Дэвид никогда не был ласковым. Редко брал меня за руку, и когда он это делал, то это был жест товарищества, не более чем романтично. Когда я жаловалась на отсутствие любви, он отвечал: «Смотри, дорогая, люди, которые сами так высказываются, являются такими же, присматривающимися к еще одним маленьким, целуя кончики собственных пальцев. Всегда с осторожностью относятся к поцелуям. Что касается меня, я не могу сказать много хороших вещей, но я буду демонстрировать свои действия. Я буду заботиться о тебе, когда ты будешь больна. Я буду любить тебя, даже когда у тебя появятся морщинки на лице и фигура потеряет свой прежний вид. Я буду любить тебя, и это то, что имеет значение».
Это были мысли, которые были отсоединены от моих мучений, пока я смотрела с молчаливым разочарованием на женщину, отвергавшую мою дружбу. Короткая дружба, полная во всех отношениях, но с таким отказом я сталкиваюсь всю жизнь.
Как будто там решили идти прямо к делу, Санау обратилась ко мне почти отрывисто: - У вас есть аппендицит.
Почти села на кровать.
– У меня что?
Она указала на человека, который стоял на террасе.
– Выдающийся врач обнаружил этот факт очень необычный. Небольшой орган на правой стороне воспален.
– Он будет работать?
– спросила я, чувствуя нормальную панику к идее хирургии.
– Если вы позволите.
Если я позволю! Было ли это необходимо? Это было серьезно? Я задала вам эти вопросы.
Впервые безмятежное выражение сходило с её лица, и проблеск интереса вошел в её глазах.
– Мы не можем знать о серьезности их состояния. Это для вас, чтобы разрешить операцию.
– Но если вы так далеко ушли вперед, должны быть в состоянии сказать, если там всё сильно воспалено.
– Мы никогда не видели аппендикс - был ее ответ.

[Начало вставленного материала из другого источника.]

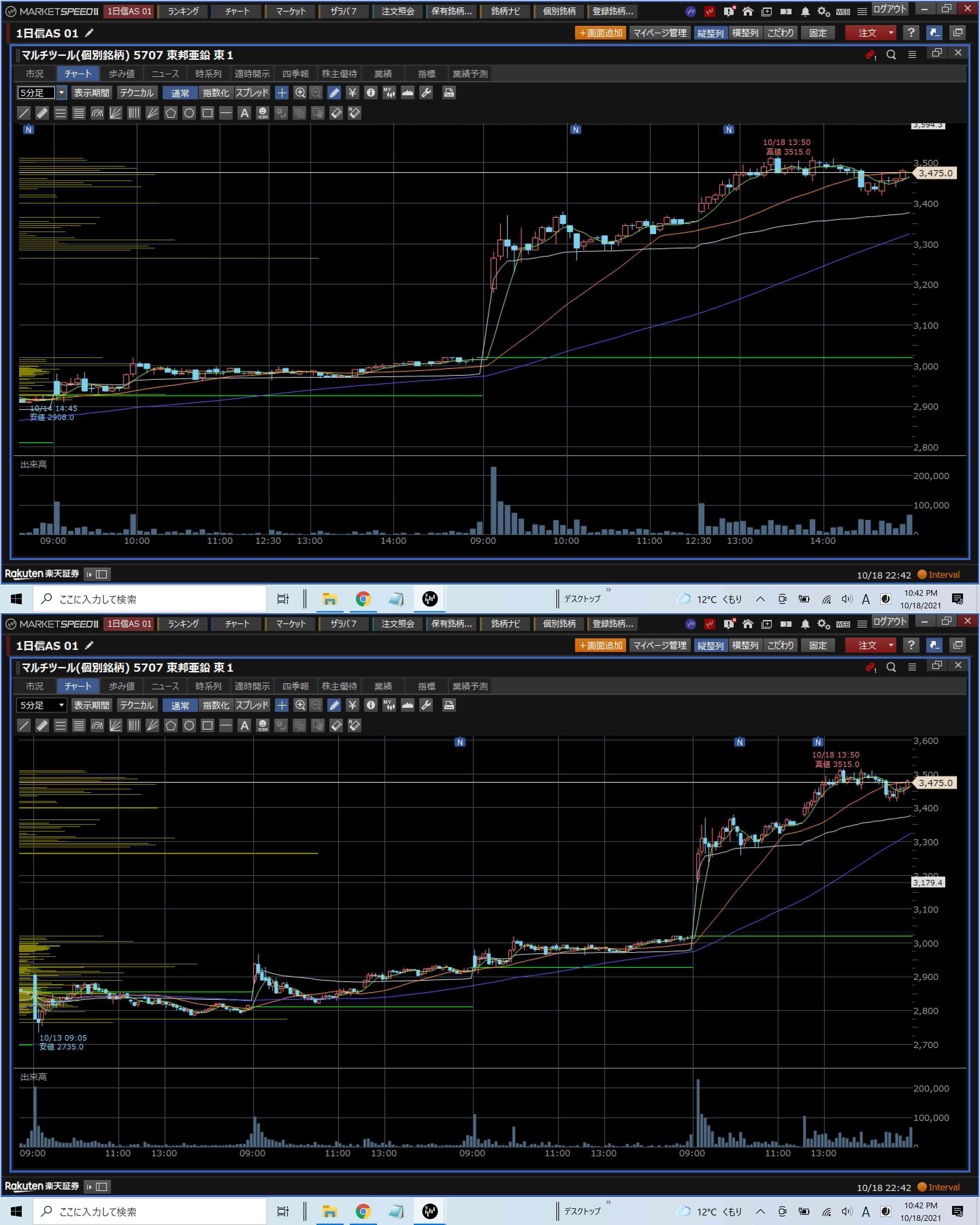Viewport: 980px width, 1225px height.
Task: Click eraser tool in top chart drawing bar
Action: [336, 113]
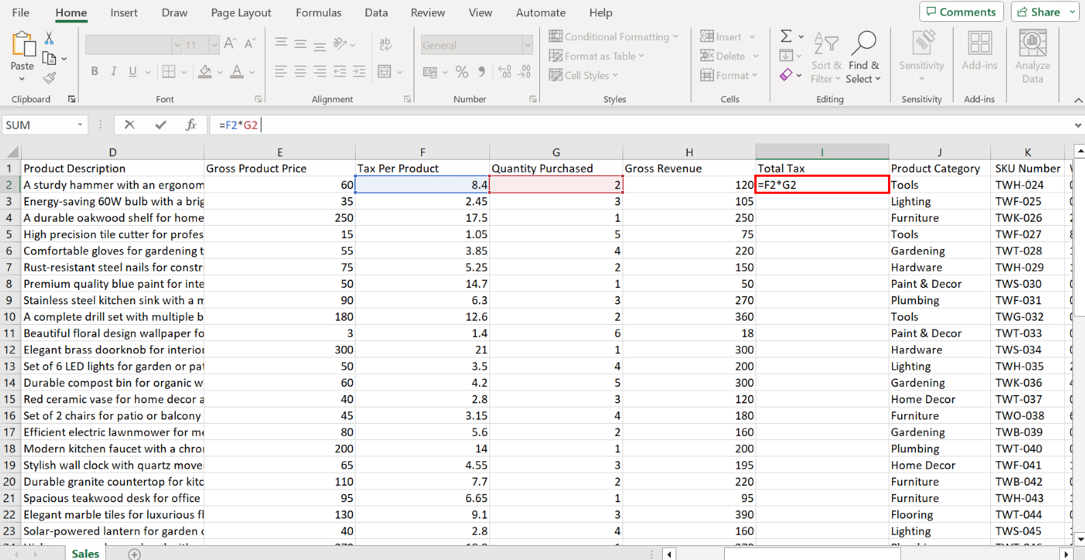This screenshot has width=1085, height=560.
Task: Open the Page Layout tab
Action: pos(241,13)
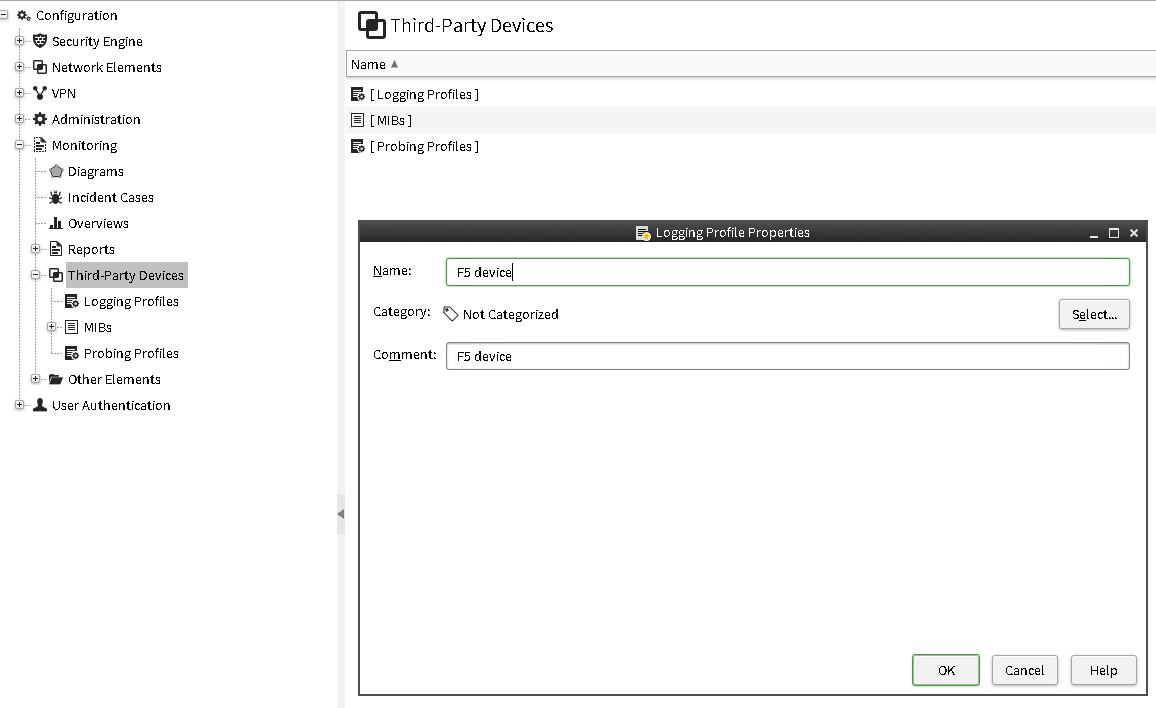This screenshot has width=1156, height=708.
Task: Toggle the Name column sort order
Action: [x=371, y=64]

Теперь настала моя очередь смотреть с глупым лицом. Она продолжала объяснять, что кишечник был совершенно бесполезным органом, поэтому они избавились от него, так как они избавились от зубов мудрости, миндалин и копчика костей. Кишечник было первым, чтобы исчезнуть, и не существовал на их планете двадцать тысяч лет. Это было редкостью так, что не было даже одного из экземпляров в медицинских центрах. У них были только фотографии в документах, которые существовали. Конечно, открытие существования такого тела в моем теле было событие и так. На самом деле, Санау продолжала объяснить, Ярго был бы очень заинтересован изучить этот объект.
С большим достоинством, я сделала жест, махнув рукой и сказала, что он позволил бы операцию. Это было бы для меня большим удовольствием пожертвовать мой аппендицит культуре ярджининов.
А следующие события развивались с поразительной скоростью, мое состояние онемело, я нереально праздновала то, что последовало. Санау, помню смутно, сделала знак врачу, который должен оперировать меня. Я почувствовала знакомое жало на руке и была в сознании того, чтобы быть принятой к очень яркой аудитории, казалось, существующие операции на Земле, но в гигантских масштабах. Я помню даже, когда, наконец, упала в полное беспамятство, это было немного досадно, что такая большая аудитория будет смотреть на то, что я считала очень личной операцией. В сильно освещенной комнате, я увидела ряды ярджинсев, и на мгновение ощутила силу гнева, что почти заставило меня возразить против этого вторжения в мою личную жизнь. Я считаю, что даже попыталась сесть; Однако, в действительности, вероятно, не моргнула. Потом я почувствовала, что анестезия ухода взяла меня и проспала за один раз.